## SOURCE PASSAGE
Insurance won’t cover it
Bump is free to get the vaccine, but the vaccine isn’t free, and neither is travel to Tel Aviv. He has good insurance, Weiss said, but because the vaccine is not FDA approved, they won’t pay a penny of it, says a frustrated Weiss.
“They’d pay for $100,000 of chemo, but that won’t cure him. Or someone could perform surgery to cut out much of the cancer, but that won’t cure him either,” Weiss said.
The initial studies were done a decade ago at UCLA by Dr. Linda Liau, determining that the vaccine is safe. The second and third phases will determine whether the vaccine does what it’s supposed to do, Powers said.
“It takes a long time because the FDA needs statistical significance, and you need a huge number to reach that statistical significance,” Powers explained.

## SOURCE MATERIAL
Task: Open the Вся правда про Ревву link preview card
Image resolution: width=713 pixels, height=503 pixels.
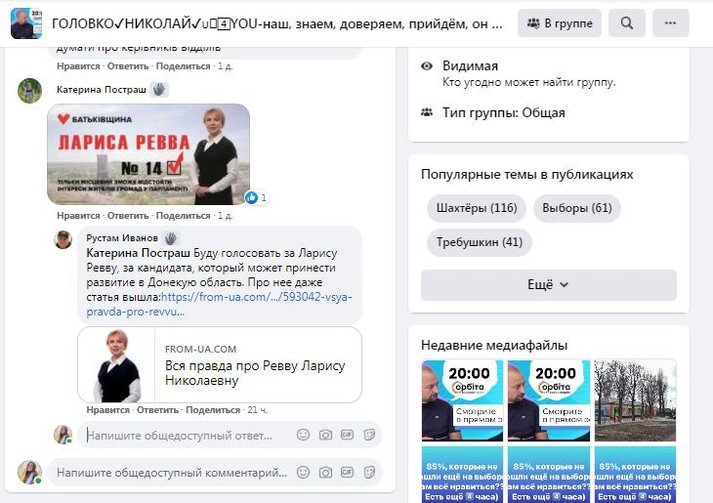Action: coord(220,365)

## TASK BRIEF
Continue the article about insurance refusing to pay for Bump's vaccine, starting after its last sentence.

## ANSWER TO THE PROBLEM
Bump says he understands that the FDA wants to make sure the vaccine is safe, but meanwhile cancer patients are dying without it.
“They don’t want to take German research? It just boggles my mind,” Bump said. “The Germans are less meticulous than Americans?”
And yes, it’s expensive, but fighting cancer always is. Chemotherapy costing $500,000 is not unusual, Weiss said.
“If we can get him there quickly enough and get him the treatment …” Weiss said, his voice trailing off. “We’ll make it. Robert will make it.”